SQL[SELECT * FROM `devices` WHERE `device_id` = '117']
SQL[SELECT * FROM devices_attribs WHERE `device_id` = '117']
SQL[SELECT * FROM `vrf_lite_cisco` WHERE `device_id` = '117']
SQL[INSERT INTO `eventlog` (`host`,`device_id`,`reference`,`type`,`datetime`,`severity`,`message`,`username`)  VALUES ('117','117','NULL','error',NOW(),'5','Could not issue recovery for rule \'ssh daemon is not running\' to transport \'mail\' Error: You must provide at least one recipient email address.','')]
; ; ; ; ; ; ; ; ; ; ; ; syslog => SQL[INSERT INTO `eventlog` (`host`,`device_id`,`reference`,`type`,`datetime`,`severity`,`message`,`username`)  VALUES ('117','117','NULL','poller',NOW(),'5','Syslog facility is not an integer: ','')]
OKSQL[INSERT INTO `eventlog` (`host`,`device_id`,`reference`,`type`,`datetime`,`severity`,`message`,`username`)  VALUES ('117','117','NULL','alert',NOW(),'1','Issued recovery for rule \'ssh daemon is not running\' to transport \'syslog\'','')]

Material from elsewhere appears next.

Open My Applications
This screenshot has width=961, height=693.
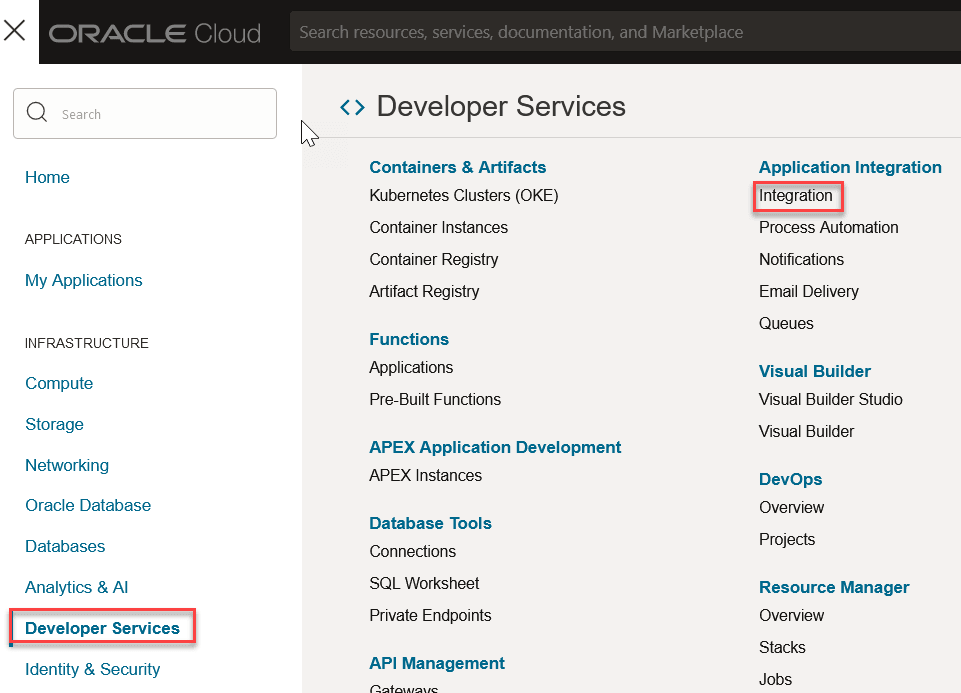[84, 280]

I’m having the exact same issue on 2 different LNMS servers. I have a server at home and another at work. Both are sending recovery messages for high CPU usage, but I never receive an email when the devices trigger the alert. The logs all show: “Error: You must provide at least one recipient email address,” but then the recovery email is sent. When I run an alert capture, it appears ok and says at the end:

Found 2 contacts to send alerts to.
xxxx[email protected]
xxxxx[email protected]

Found 1 transports to send alerts to.
Transport: mail

I wanted to add to the conversation to show that there’s more than 1 person affected.

1 Like

I’m assuming the developers are reading this. Here’s 2 snippets from the alerts.log file in debug mode showing a trigger that fails and a recovery that succeeds:
https://p.libren.ms/view/de3bce56

post screen shot of your alert rule and Email config.

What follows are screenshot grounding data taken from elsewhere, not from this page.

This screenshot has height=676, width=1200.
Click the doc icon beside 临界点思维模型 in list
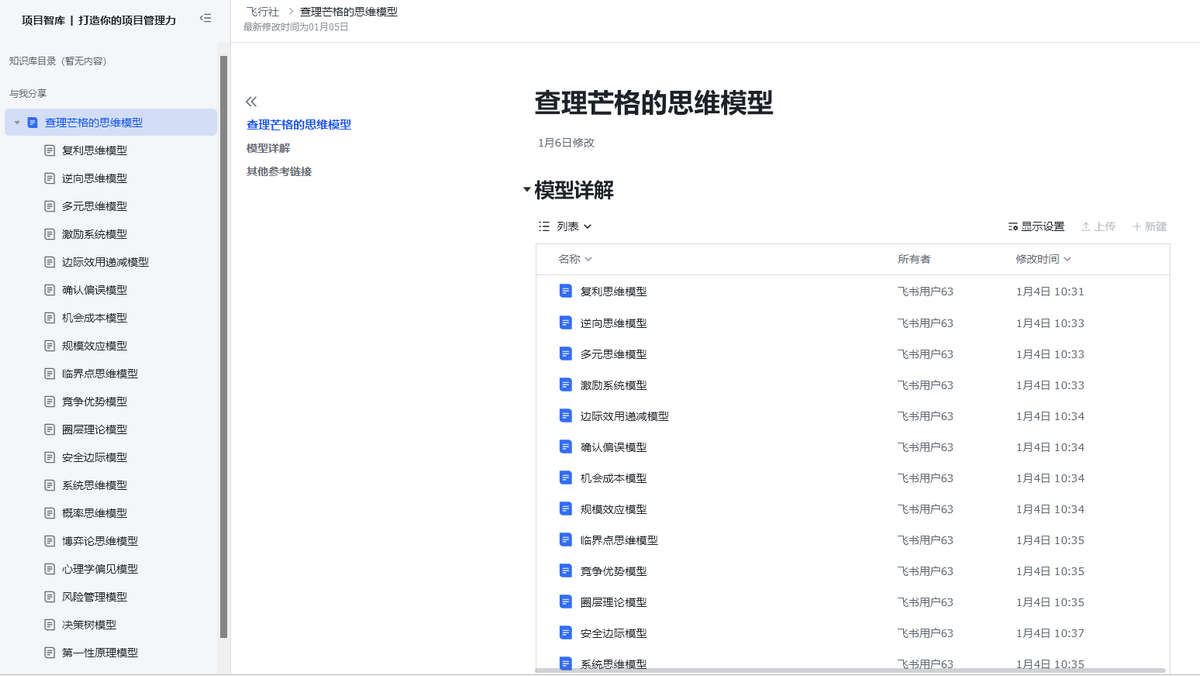[565, 540]
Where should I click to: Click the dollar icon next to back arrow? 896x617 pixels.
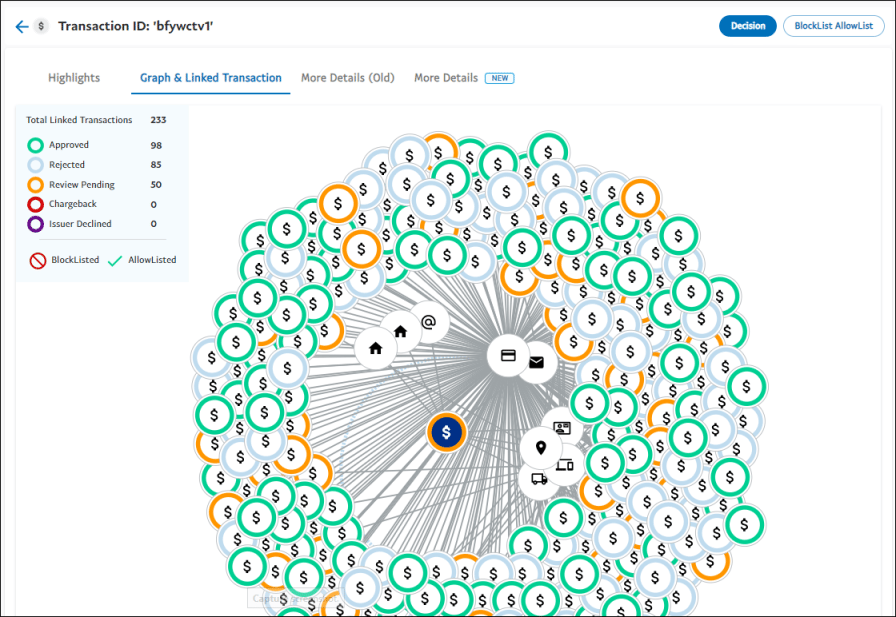tap(42, 27)
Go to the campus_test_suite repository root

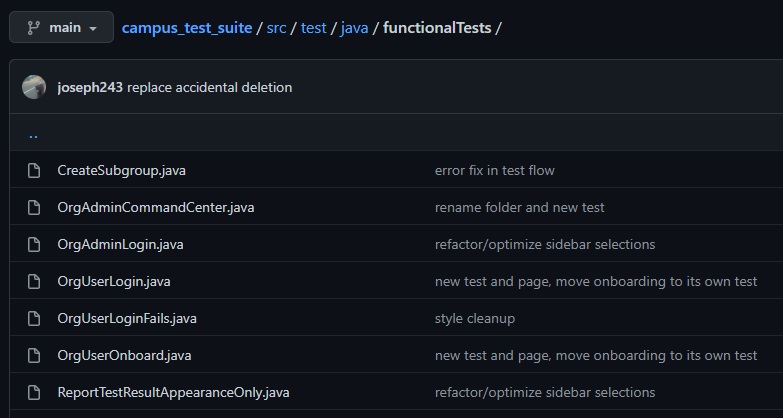(187, 28)
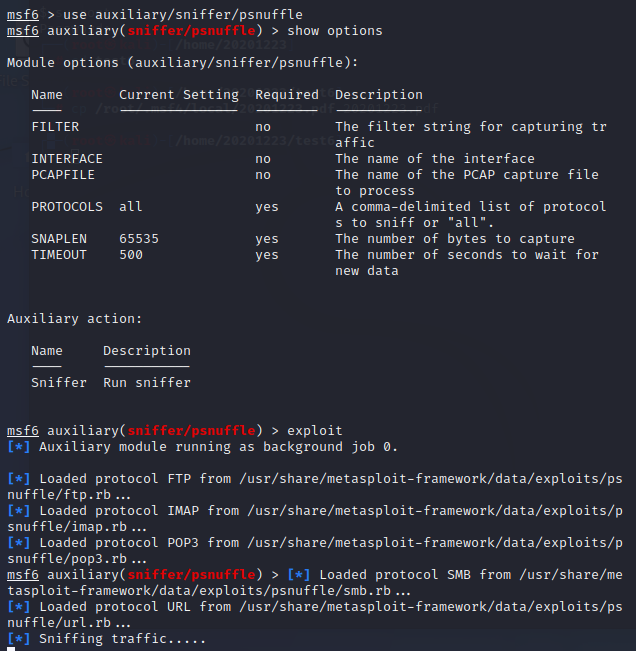Screen dimensions: 636x651
Task: Click the 'Required' column header
Action: (287, 95)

Thank you for looking at it.

Need the alert rule also

This could be an old bug.

If it continues to happen for the same device let us know.

Thanks, @Aaron_Q

@Kevin_Krumm @laf I’m still having this issue too, on the same device . Here’s my alert rule and email config:

Oops. Here’s my rule config:

BTW, @laf This happens on all of the devices across 2 librenms servers.

If you are using LDAP or AD auth then you need to have a bind user setup.

If you use mysql auth I can’t replicate this.

1 Like

I’m using RADIUS auth, if it makes a difference?

Sorry for my delay. I didn’t get an email that you replied (ironically). I’m using mysql on both servers. I also just noticed there’s another thread where someone is having trouble with port utilization triggers. I’m also having that too. The recovery emails always arrive, but it never sends an alert email.

@laf Can you tell me where librenms retrieves the email addresses and calls phpmailer? I’d like to run the mysql commands manually and see the mysql response.

Both of my servers updated yesterday (1.39-27-ge898075 - Tue May 08 2018 19:37:06 GMT-0600) and now the alerts are working properly!